Hospitals need to think beyond their own walls when devising a good palliative care plan for a patient. Nurses should ask, "What is realistic in terms of caregiving, finances and outcomes outside the hospital?" Patients and families need education on their options. Build those outside options and agencies into the plan of care, and communicate with receiving agencies. In order to ensure an orderly transition from one setting to another, patients' medical information and reports should be sent to the appropriate outside agencies.
4. Build in a support structure of nursing staff to prevent burnout.
An improperly structured palliative care team can lead to nurse burnout. It is critical to have adequate staffing and an interdisciplinary team with a high degree of collaboration to help mitigate burnout. The support and collaboration of the interdisciplinary team alleviates the perception by nurses who often think and feel they are saving the world by themselves.
Prepare staff through education and training. Teach staff communication skills and how to have difficult conversations. Providing the appropriate tools nurses need to take care of patients greatly impacts the ability for them to continue their work.

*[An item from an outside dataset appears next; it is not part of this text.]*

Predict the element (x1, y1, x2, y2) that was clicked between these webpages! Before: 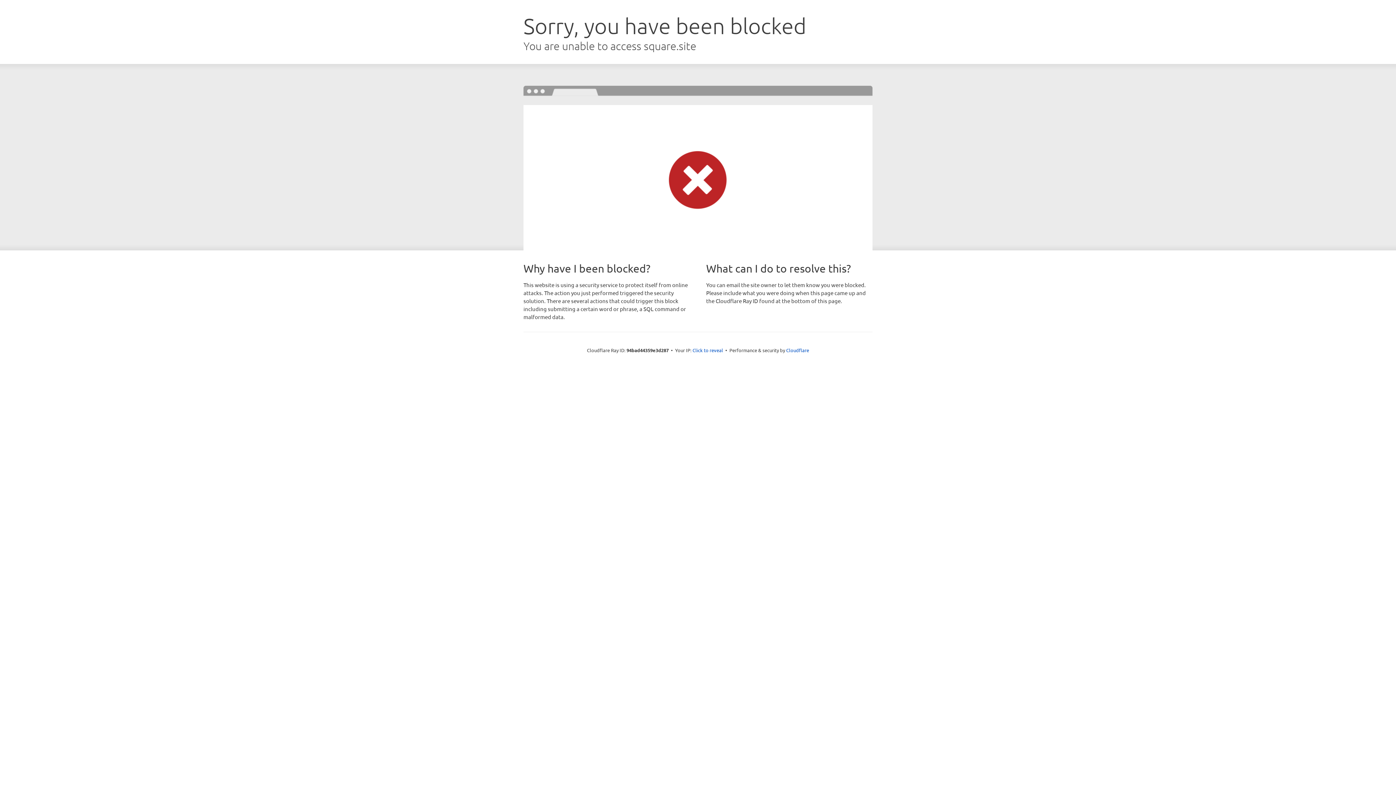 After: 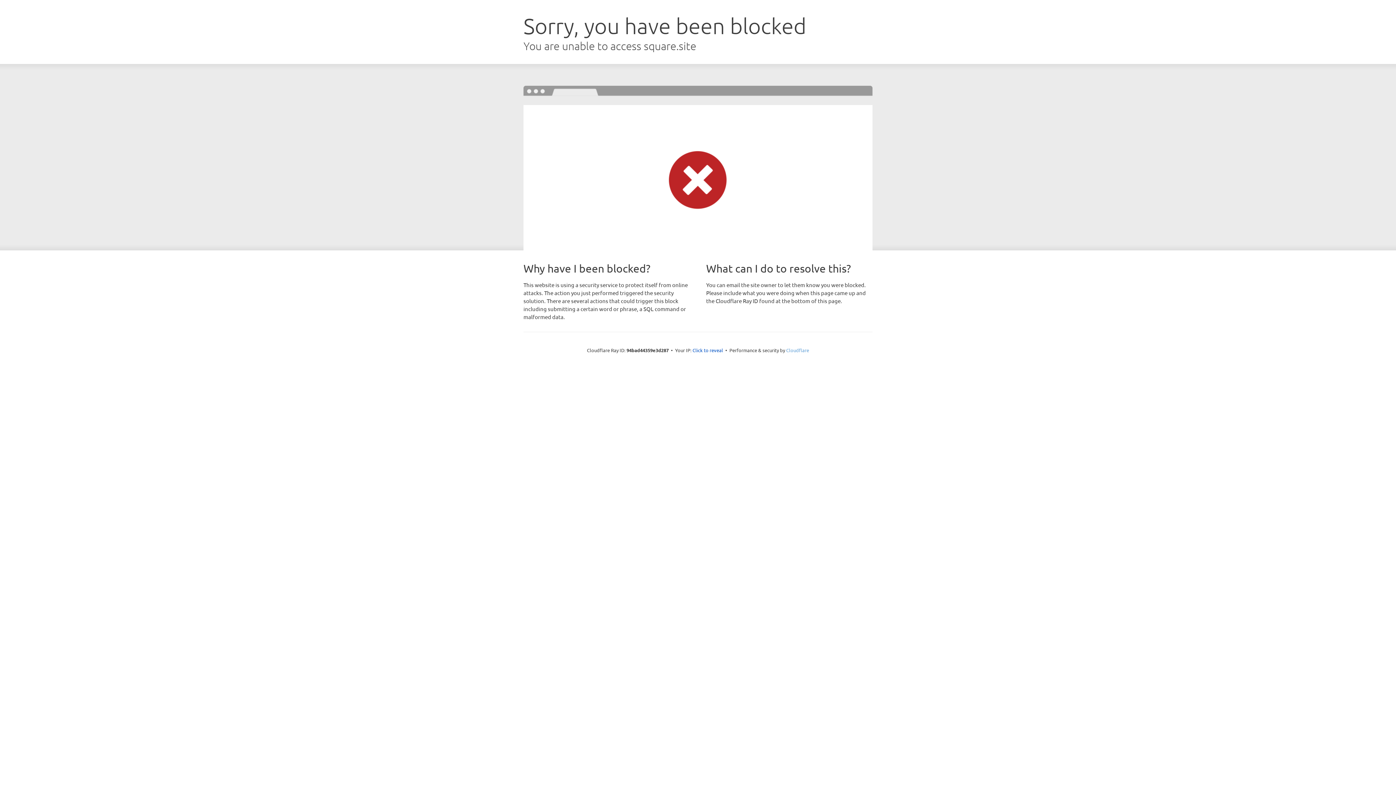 Action: bbox: (786, 347, 809, 353) label: Cloudflare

Obtain administrative buy-in and support. When leaders in the organization value what nurses are doing there is a sense of esprit de corps among the staff. When all staff is doing the same thing - giving the right care at the same time - it is rewarding and people feel a sense of connection and purpose, which improves retention and reduces burnout.
At Massey Cancer Center, an annual memorial service with family members is a very rewarding event for everyone. They also hold an annual staff retreat where the interdisciplinary team spends a day off the unit, further developing relationships and team building. The best services are those with a close-knit group of nurses who look out for each other. Encourage nurses to use their vacation time and make it easy for them to take it when they need it. Help them find sources of relaxation. The chaos of the average day can be hard, so it's important to get mental and emotional breaks.
About The Author
Jill Laird, RN, MS, RCNS, and Sharol Herr RN, BSN, MS, share the most important pieces of advice they convey to nurses attending trainings at their Palliative Care Leadership Centers. Laird is Nurse Clinician and Manager of the Thomas Palliative Care Unit at the Palliative Care Leadership Center at Massey Cancer Center of the Virginia Commonwealth University Medical Center in Richmond. Herr is the Palliative Nurse Clinician & Education Coordinator for the Palliative Care Leadership Center at Mount Carmel Health System in Columbus, Ohio.